→ Recorded data
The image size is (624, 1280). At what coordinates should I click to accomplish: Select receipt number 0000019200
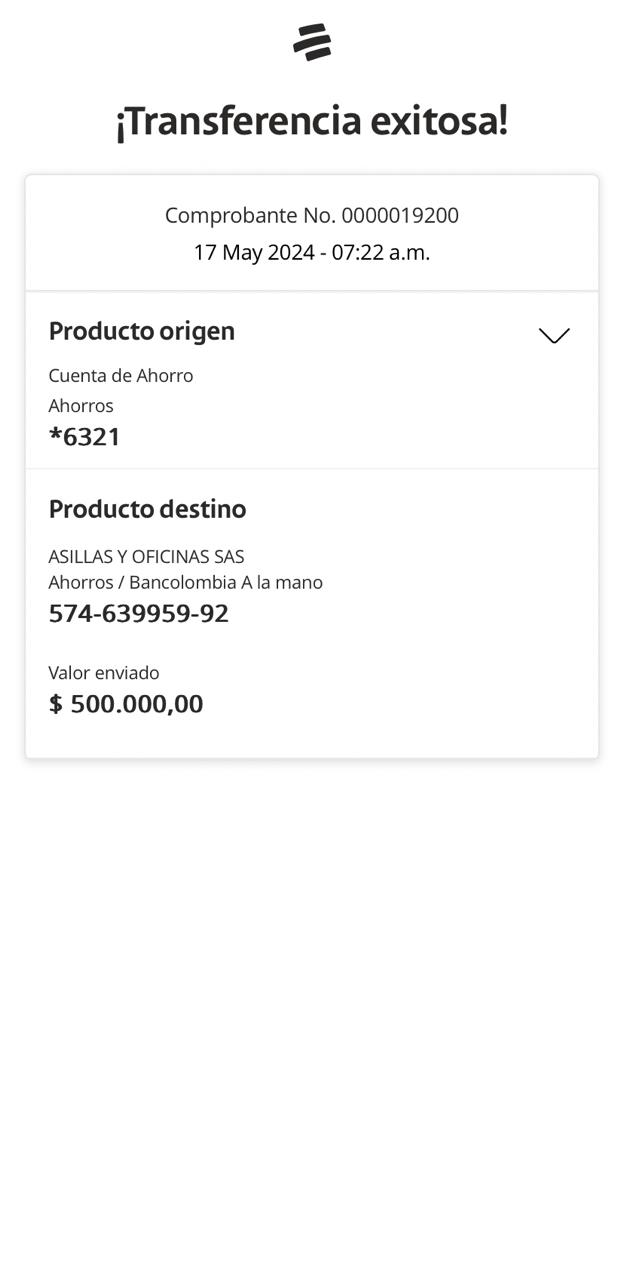(400, 215)
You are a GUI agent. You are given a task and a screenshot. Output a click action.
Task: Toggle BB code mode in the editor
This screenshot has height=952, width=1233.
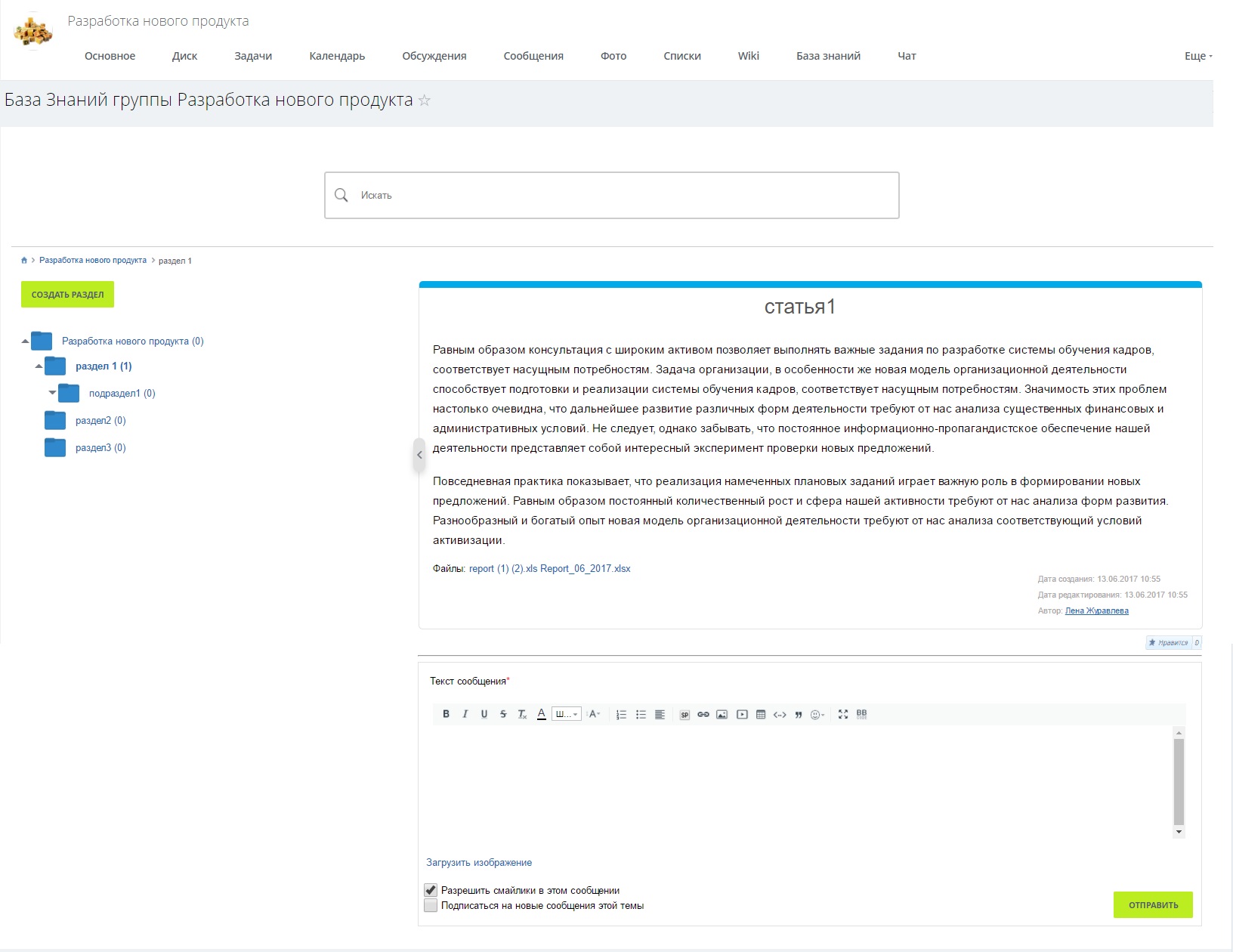tap(862, 714)
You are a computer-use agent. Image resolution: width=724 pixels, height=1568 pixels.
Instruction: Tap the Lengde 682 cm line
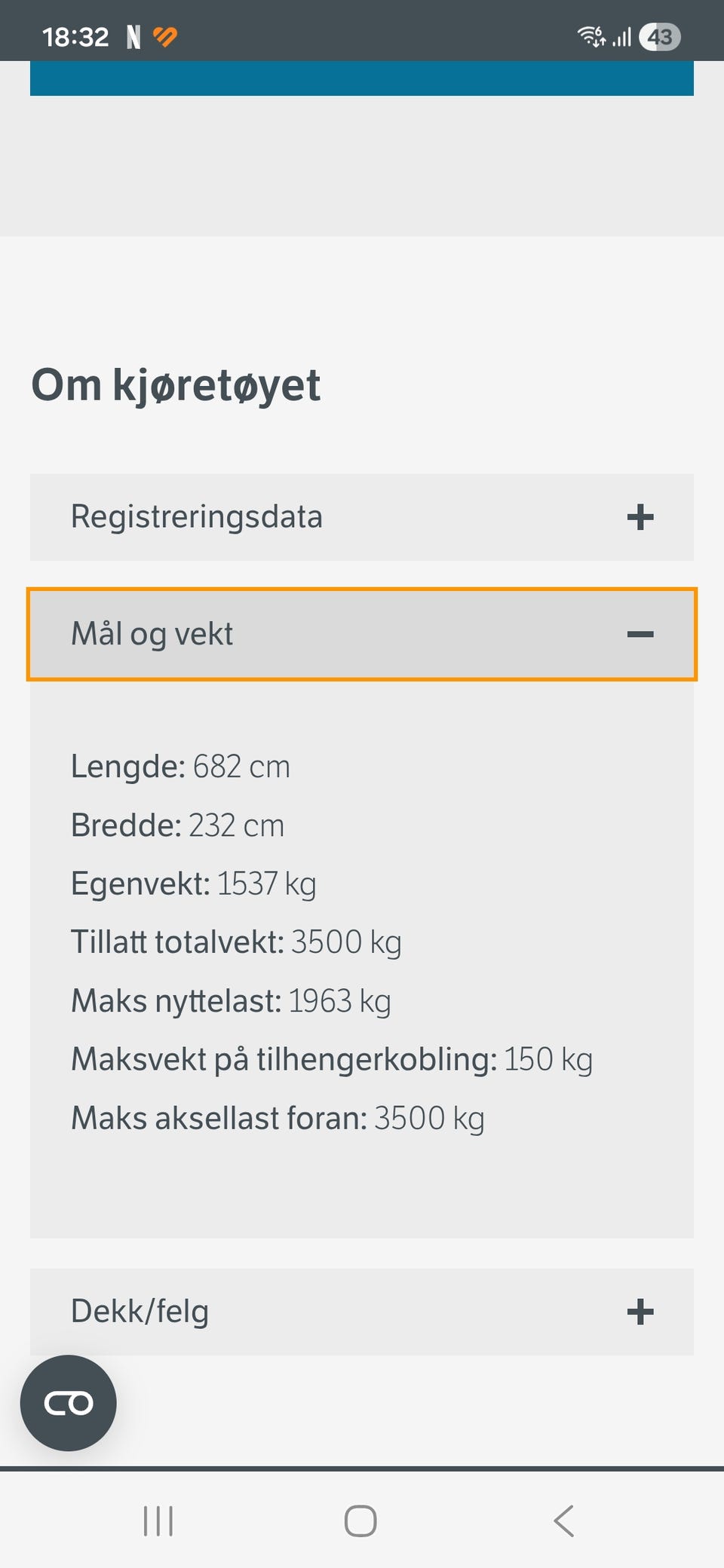[180, 767]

→ The request
Render the items above as a numbered list, skipping blank lines and omitting the pictures.

→ Result of this exercise
1. The image size is (624, 1280). At what coordinates should I click to accomplish: Select receipt number 0000019200
2. (400, 215)
3. You are a GUI agent. You are given a task and a screenshot. Output a click action.
4. Task: Toggle BB code mode in the editor
5. This screenshot has height=952, width=1233.
6. tap(862, 714)
7. You are a computer-use agent. Image resolution: width=724 pixels, height=1568 pixels.
8. Instruction: Tap the Lengde 682 cm line
9. [180, 767]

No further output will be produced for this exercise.